Scary stuff... He was about 20 minutes from where our crew worked today. Did they say which company he worked for?


----------



## treesurgeon (Mar 20, 2009)

*not much info. yet*



motoroilmccall said:


> Scary stuff... He was about 20 minutes from where our crew worked today. Did they say which company he worked for?



no. just that he was a worker. i would think he is from a small tree service from ransomville. the news might update again later. 
this is about 35 minutes from me and its the closest fatality i could remember.
i pray for the family.


----------



## tree md (Apr 16, 2009)

http://www.wivb.com/dpp/news/tree_cutter_falls_to_death_on_job_090320


----------



## OLD CHIPMONK (Apr 20, 2009)

Sorry to hear this. I've always tried to leave dead or doubtfull trees to the old bucket truck.opcorn:


----------



## murphy4trees (Apr 21, 2009)

*learn something*

Sounds like he had a pull line in the top and was making a cut, asking (or not) the ground men to pull early before the hinge was thin enough to work and they pulled hard enough to cause the tree to break at the base... that can be a lot of leverage.. 
Anyone remember the thread where the winch line from the chipper broke in a similar scenario... easy way to die in this industry


----------



## treeclimber101 (Apr 21, 2009)

Last year a man was crushed here in Jersey when he removed the top as a large hitch and the tree snapped like a rubberband and fell on top of him and also almost killed the ground man... Sometimes guys go really big with there hitches ....


----------



## tree md (Apr 21, 2009)

I've got a large Oak to take down this week with a cavity rotted through nearly the whole base of the tree. Gonna have to rig from it. I'll try to get some pics if I can spare a man to take them. Gonna be a risky one.


----------



## treemandan (Apr 21, 2009)

tree md said:


> I've got a large Oak to take down this week with a cavity rotted through nearly the whole base of the tree. Gonna have to rig from it. I'll try to get some pics if I can spare a man to take them. Gonna be a risky one.



Is there another way to get it down? A few months ago I climb up this poplar I had been looking at for removal. We were set to kill. I climbed up to the rot spot, got spooked then ran back down and fetched the crane. Risk? How much risk? Get some pics.


----------



## tree md (Apr 21, 2009)

treemandan said:


> Is there another way to get it down? A few months ago I climb up this poplar I had been looking at for removal. We were set to kill. I climbed up to the rot spot, got spooked then ran back down and fetched the crane. Risk? How much risk? Get some pics.



I'll post some pics in the climbing forum when I get some Dano. Not to worry, I gots a plan.


----------

-- GIVEN DATA --

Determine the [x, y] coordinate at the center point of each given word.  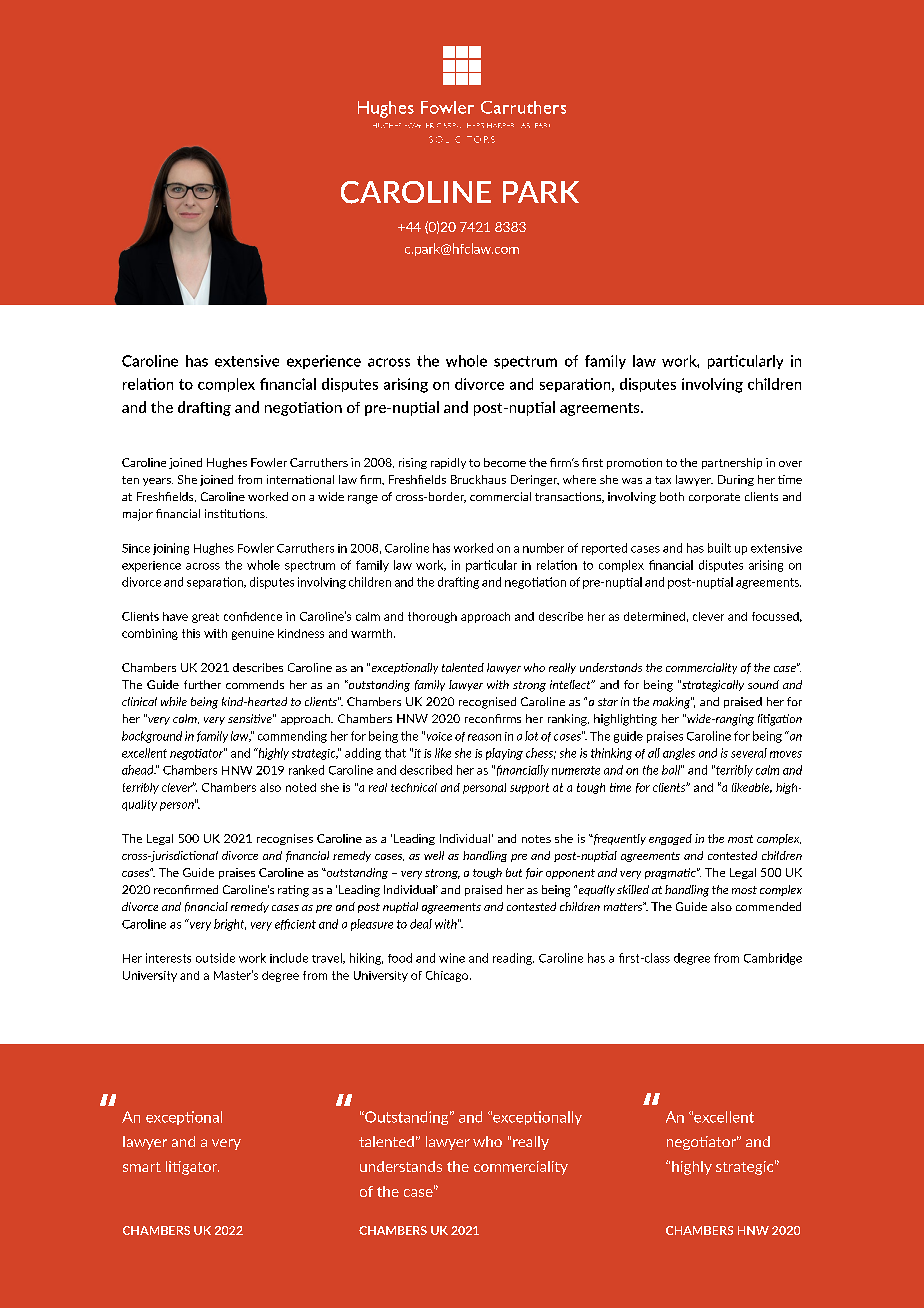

-- TASK REQUIREMENTS --
1) List every username that appears in a post header (a line beginning with ##) in the forum thread, naming each one only once.
2) Write out the stretch of the forum thread from "no. just that" through "(Apr 16, 2009)", swapping "fatality" for "accident".

-- ANSWERS PROVIDED --
1) treesurgeon, tree md, OLD CHIPMONK, murphy4trees, treeclimber101, treemandan

2)
no. just that he was a worker. i would think he is from a small tree service from ransomville. the news might update again later. 
this is about 35 minutes from me and its the closest accident i could remember.
i pray for the family.


----------



## tree md (Apr 16, 2009)